During the emergency caesarean to have Arlo they found a cancerous cyst on my ovary so six weeks later my left ovary and fallopian tube were removed. My gynaecologist said we needed to “complete” our family as soon as possible and, very fortunately, I got pregnant when Arlo was just over a year old. That pregnancy was not fun because we were treated as high risk, which meant a million scans. They would say things like, ‘Her head’s growing a bit fast for her body,’ and it was just trauma and terror. But we had a planned caesarean two weeks before her due date and it was a completely different experience. It was lovely. I was awake when she was put on me. Seeing the typical milestones met, it makes you very unsympathetic to typical parents! Arlo taught us to have zero expectations and Odie has taken her time, she’s got there in her own way. Seeing the way her fingers and tongue move was mind blowing. When I saw her standing in her cot for the first time, I completely freaked out because my brain was not used to seeing children standing. We’ve got this weird training with Arlo that is only for Arlo. It’s been such a wonder to see both ways, to have both paths, to see the things they share and where it isn’t different.

But it’s complicated. The night before we had Odie, I was beside myself because I felt like I was betraying Arlo and that I could never love anyone as much. Of course, I could. Since then, Odie has been interesting and challenging in her own ways. Many days are harder with her than Arlo, who tends to be very sweet. Odie is a whole other bag of challenges. We let her do her own thing but I’m probably not as patient. She’s never allowed to be sick! I need to watch that there isn’t different treatment. I love that she has this world view that I never had. She sees disability is normal. She’s jealous of his wheelchair and his hospital stays. She has a really popular brother who makes her look good a lot of the time!

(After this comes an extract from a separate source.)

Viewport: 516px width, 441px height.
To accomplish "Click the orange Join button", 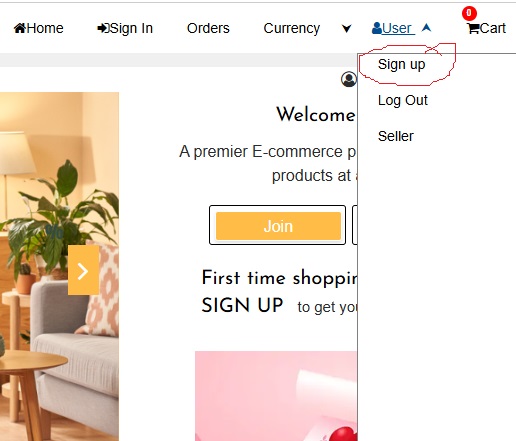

Are there parts of your life now that feel less unexpected than others?

Everything feels normal eventually. I know that we’d be tired and stressed regardless and I’m normally stressing about work, not Arlo. You think you’ll never get used to it, you’ll never be able to fold the wheelchair that has 26 different parts, but you do. Arlo has so much stuff – several medications, tube feeding – but it feels normal. The only times I’m conscious of it is when I notice other people’s reactions. It pisses me off when people think I have a horrible life or that what’s happened to us is the worst thing ever. I was that person before, but I want everyone to know what I know now, then there wouldn’t be this horrible reaction when you learn that your child has disability.

There’s rarely a moment where I catch myself thinking this is not what I expected. Getting the car modified was difficult – I’ve never been a very confident driver and I didn’t think I’d be driving around in a bus but I’m proud of myself for doing it. You realise you can do anything and that gives you confidence in other areas. I didn’t think I could write a book, or start a magazine, or do a podcast. In the day to day I’m tired, I’m laughing, I’m stressed, and the feelings are the same as they would have been if Arlo wasn’t disabled.